Very bold (some might even say garish) colors, and lots of processing. These were made from 2018 to 2021 and are arranged in chronological order. Looking at this group, I can see how my process has evolved to become more distinct. The last one makes use of digitized brushstrokes and also kind of embraces the deterioration of the flowers as they become more processed.

One artist I am always, always inspired by is Petra Cortright. She is an absolute master at throwing some stuff on a digital file and processing the shit out of it. I feel as though I somewhat understand her process, after reading some her interviews, however I am always in awe as to how she makes something so scattered and chaotic look ordered and beautiful. How does she do it? I read a interview of hers a long time ago where she said something like, “I don’t use actual paint. It’s stupid. You can’t copy or paste or undo anything.” I think about that a lot, especially when my inner critic pipes in with, “You know you’re just doing this digital crap because you suck at actual painting.” At any rate, that is what I think about when a work on these collages: Loud random chaos that magically becomes structured beauty. And I tell my stupid, insipid inner art critic to get lost.

Petra Cortright, standing in front of one of her paintings. Photo by Stefan Simchowitz.

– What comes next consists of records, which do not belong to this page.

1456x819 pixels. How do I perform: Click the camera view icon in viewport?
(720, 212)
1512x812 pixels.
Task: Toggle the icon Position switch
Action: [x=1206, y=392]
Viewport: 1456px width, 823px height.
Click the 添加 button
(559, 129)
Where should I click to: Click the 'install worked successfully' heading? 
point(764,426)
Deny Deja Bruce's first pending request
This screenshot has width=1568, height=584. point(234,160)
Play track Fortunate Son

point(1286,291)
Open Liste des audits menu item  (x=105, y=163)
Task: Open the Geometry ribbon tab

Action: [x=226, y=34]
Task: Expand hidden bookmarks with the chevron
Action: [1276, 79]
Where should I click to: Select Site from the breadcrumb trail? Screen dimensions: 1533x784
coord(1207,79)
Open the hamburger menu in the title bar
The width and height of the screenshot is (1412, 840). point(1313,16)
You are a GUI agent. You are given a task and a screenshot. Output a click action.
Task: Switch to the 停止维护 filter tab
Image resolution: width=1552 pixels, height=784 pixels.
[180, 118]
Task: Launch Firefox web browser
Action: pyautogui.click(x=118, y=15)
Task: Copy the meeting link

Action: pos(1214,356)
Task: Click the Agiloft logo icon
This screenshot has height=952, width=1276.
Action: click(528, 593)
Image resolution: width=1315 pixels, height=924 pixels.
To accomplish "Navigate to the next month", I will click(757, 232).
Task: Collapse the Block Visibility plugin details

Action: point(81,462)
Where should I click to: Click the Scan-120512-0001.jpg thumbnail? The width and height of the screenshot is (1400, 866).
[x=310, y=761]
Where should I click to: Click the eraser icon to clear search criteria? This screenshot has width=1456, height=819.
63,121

So what to do with all of these? I’d like to turn them into physical objects someday. When I’m feeling more adventurous (and flush with cash) I’d like to try printing them on metal or maybe canvas. I also like the idea of turning them into clothes using something like Printful. I actually minted a bunch of them as NFTs last year when I was trying to figure out the whole NFT art process. Sadly, they just sit there on their lonely Opensea outpost, never liked or viewed by anyone. I like the idea of minting more of them but I lack the will for shameless self-promotion that is required for NFT art. In the meantime, I guess I will just keep making more digital floral collage with my ipad.